→ Stated exercise
Could you reproduce, word for word, the stretch of the logging thread from "Ensuring that log" through "logging binary data."?

→ Selected excerpt
◇ ◇ ◇ ◇

Comment 9 Brian Bouterse 2015-02-19 15:44:52 UTC
Story 145 [0] has a lot to do with this request. Once that is completed then the only way you would experience this is if you did an upload with pulp-admin and had -vv set. I expect the server_calls.log to log only with -vv.

I think of the -vv logger as logging the URL, headers, and request body. Is having the binary data present such a problem that we should deviate from this consistency? Also perhaps seeing the binary data could be useful in some situation.

Ensuring that log data adheres to UTF-8 or ASCII would be good for us to check, but that is a separate issue.

[0]:  https://pulp.plan.io/issues/145

Comment 10 Randy Barlow 2015-02-19 15:51:14 UTC
Hi Brian,

I think Story #145 will make this BZ even more important to fix. If you send binary data into a console it becomes corrupted. You can try this by catting /dev/urandom or a large binary file.

I think the server calls are reasonable to log when they are textual data (and 99% of our calls are).

Comment 11 Brian Bouterse 2015-02-19 16:23:22 UTC
After some reading, I agree that logging binary data is not useful. It's encoded as UTF-8 and can't usefully be compared against the original data. Given that ISOs could be huge files it could be bad if we don't stop server_calls.log from logging binary data.

Comment 12 Brian Bouterse 2015-02-28 23:25:01 UTC
Moved to https://pulp.plan.io/issues/705

◇ ◇ ◇ ◇

→ Raw data
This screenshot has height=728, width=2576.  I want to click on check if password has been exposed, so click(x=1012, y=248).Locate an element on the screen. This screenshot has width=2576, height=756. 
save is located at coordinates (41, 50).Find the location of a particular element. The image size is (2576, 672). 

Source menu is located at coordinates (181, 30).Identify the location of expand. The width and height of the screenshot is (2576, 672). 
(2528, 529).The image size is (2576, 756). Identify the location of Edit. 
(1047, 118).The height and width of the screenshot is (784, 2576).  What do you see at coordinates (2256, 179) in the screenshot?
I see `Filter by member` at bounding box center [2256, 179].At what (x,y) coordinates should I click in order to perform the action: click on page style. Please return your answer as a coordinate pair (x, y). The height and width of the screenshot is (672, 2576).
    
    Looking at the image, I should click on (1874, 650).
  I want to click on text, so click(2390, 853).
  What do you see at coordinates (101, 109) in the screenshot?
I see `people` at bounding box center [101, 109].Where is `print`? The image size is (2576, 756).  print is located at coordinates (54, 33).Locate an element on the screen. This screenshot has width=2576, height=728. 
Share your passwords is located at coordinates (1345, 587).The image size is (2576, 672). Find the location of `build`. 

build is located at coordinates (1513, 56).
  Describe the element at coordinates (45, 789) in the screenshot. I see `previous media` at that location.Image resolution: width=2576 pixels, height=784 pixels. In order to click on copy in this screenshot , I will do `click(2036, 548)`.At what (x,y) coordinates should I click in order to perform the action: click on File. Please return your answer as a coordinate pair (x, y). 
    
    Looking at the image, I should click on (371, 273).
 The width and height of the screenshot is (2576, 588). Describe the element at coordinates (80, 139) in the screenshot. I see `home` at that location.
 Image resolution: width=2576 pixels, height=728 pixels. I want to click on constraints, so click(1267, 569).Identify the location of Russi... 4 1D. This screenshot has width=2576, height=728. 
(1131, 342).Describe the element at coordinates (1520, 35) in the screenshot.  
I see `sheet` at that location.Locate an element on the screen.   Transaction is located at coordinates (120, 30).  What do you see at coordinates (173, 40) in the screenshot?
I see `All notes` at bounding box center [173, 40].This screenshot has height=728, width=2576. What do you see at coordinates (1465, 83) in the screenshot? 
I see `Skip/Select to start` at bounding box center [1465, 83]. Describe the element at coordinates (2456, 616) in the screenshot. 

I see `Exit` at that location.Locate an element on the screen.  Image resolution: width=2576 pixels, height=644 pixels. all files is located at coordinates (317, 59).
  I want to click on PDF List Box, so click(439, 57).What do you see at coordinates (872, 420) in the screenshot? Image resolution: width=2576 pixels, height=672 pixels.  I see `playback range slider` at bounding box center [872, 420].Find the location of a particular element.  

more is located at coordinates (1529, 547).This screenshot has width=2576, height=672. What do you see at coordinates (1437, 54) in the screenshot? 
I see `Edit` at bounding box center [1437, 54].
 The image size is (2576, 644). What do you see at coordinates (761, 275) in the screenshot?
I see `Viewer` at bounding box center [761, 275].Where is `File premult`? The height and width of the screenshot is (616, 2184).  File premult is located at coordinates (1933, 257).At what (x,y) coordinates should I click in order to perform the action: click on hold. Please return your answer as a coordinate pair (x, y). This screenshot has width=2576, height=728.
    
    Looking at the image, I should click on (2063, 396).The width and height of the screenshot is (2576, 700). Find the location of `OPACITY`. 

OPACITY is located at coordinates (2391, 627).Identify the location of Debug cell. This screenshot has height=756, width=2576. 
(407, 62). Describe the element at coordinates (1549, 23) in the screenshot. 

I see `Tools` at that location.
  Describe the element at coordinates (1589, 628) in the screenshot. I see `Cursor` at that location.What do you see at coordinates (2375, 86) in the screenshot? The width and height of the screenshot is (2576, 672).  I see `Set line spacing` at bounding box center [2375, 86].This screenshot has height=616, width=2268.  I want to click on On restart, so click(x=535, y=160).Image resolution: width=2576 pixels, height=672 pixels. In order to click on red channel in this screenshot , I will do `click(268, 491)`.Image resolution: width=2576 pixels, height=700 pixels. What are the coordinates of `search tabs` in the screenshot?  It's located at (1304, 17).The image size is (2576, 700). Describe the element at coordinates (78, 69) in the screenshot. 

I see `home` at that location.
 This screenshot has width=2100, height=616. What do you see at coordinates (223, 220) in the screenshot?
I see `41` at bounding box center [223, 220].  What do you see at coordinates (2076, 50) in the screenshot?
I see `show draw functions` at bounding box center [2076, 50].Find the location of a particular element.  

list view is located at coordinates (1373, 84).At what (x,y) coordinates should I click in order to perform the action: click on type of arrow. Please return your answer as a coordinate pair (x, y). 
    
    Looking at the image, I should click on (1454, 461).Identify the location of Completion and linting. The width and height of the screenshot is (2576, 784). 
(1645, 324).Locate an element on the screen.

◇ ◇ ◇ ◇

→ In response
Ensuring that log data adheres to UTF-8 or ASCII would be good for us to check, but that is a separate issue.

[0]:  https://pulp.plan.io/issues/145

Comment 10 Randy Barlow 2015-02-19 15:51:14 UTC
Hi Brian,

I think Story #145 will make this BZ even more important to fix. If you send binary data into a console it becomes corrupted. You can try this by catting /dev/urandom or a large binary file.

I think the server calls are reasonable to log when they are textual data (and 99% of our calls are).

Comment 11 Brian Bouterse 2015-02-19 16:23:22 UTC
After some reading, I agree that logging binary data is not useful. It's encoded as UTF-8 and can't usefully be compared against the original data. Given that ISOs could be huge files it could be bad if we don't stop server_calls.log from logging binary data.